Markets ponder Bernanke's next move in the run up to the Jackson Hole meeting.
Global financial markets are poised for the outcome of this weekend’s meeting of monetary authorities in the Wyoming ski resort of Jackson Hole.
Last year’s meeting saw the signal for the second round of quantitative easing (or “QE2” in the economists’ jargon) from US Federal Reserve chairman Ben Bernanke.
There is speculation a third round of printing money (dubbed, inevitably, QE3) is on the way but this is by no means a given, says JP Morgan Australia and New Zealand economist Stephen Walters.
Dr Bernanke “has no real policy options left that he did not use already last year and that with hindsight had no discernable economic impact,” Mr Walters says.
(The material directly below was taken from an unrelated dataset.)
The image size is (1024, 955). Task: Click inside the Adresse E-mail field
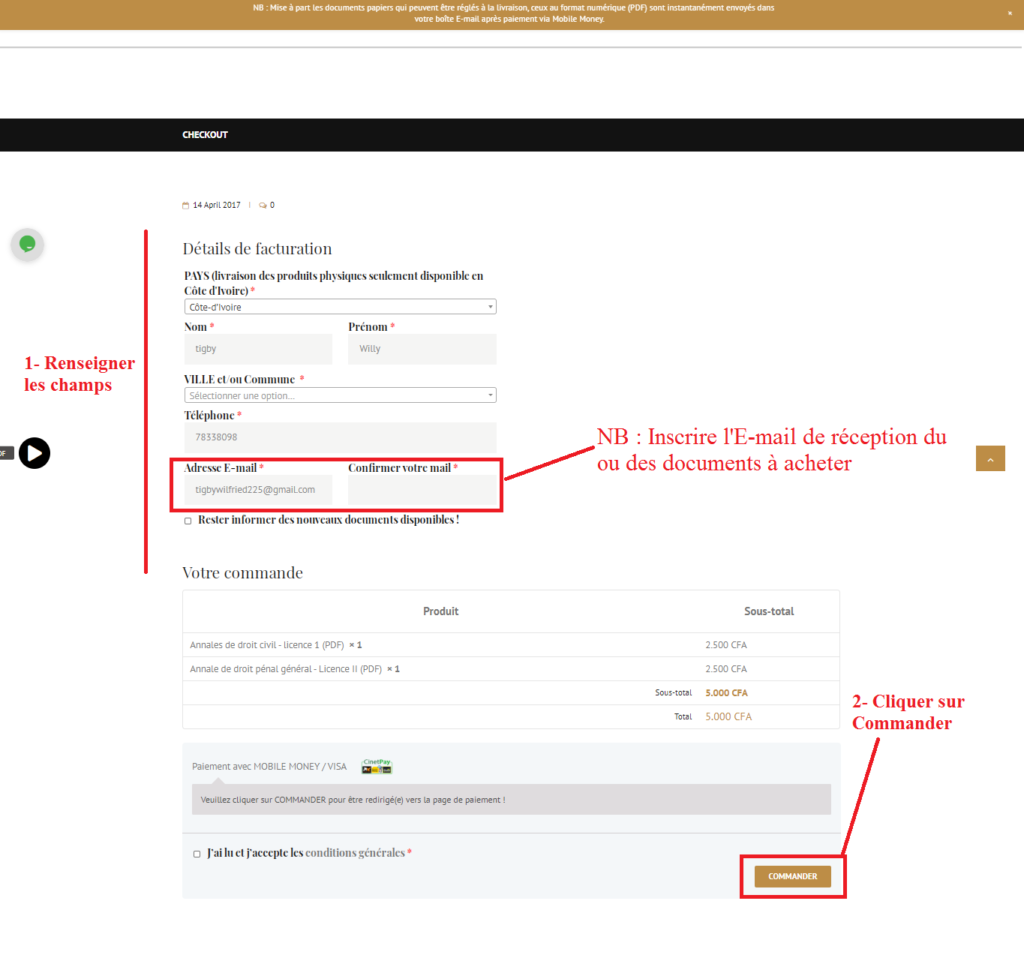[257, 490]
The stimulus did have a financial – as opposed to an economic – impact and one of those was to drive up the value of other currencies, the New Zealand dollar being one of them.
Instead, there is a growing expectation the Fed will perform an updated version of Operation Twist, a move first performed in the early 1960s and named after a dance craze of the time.
Under that move, which ran between 1961-65, the Fed bought up long-term US Treasury bonds and sold short term bills, in a bid to flatten the yield curve, and thus help the housing market, but to do so in “sterilised” way that did not expand the money supply.
The move was widely regarded to have failed at the time, although recent academic work suggests it was more effective than was realised.
Dr Bernanke delivers his speech at 2am Saturday (NZ time). Last year New Zealand’s Reserve Bank governor Alan Bollard attended the meeting, but the central bank would not confirm whether he would be going this time. However it is understood that at least one senior bank official will be attending.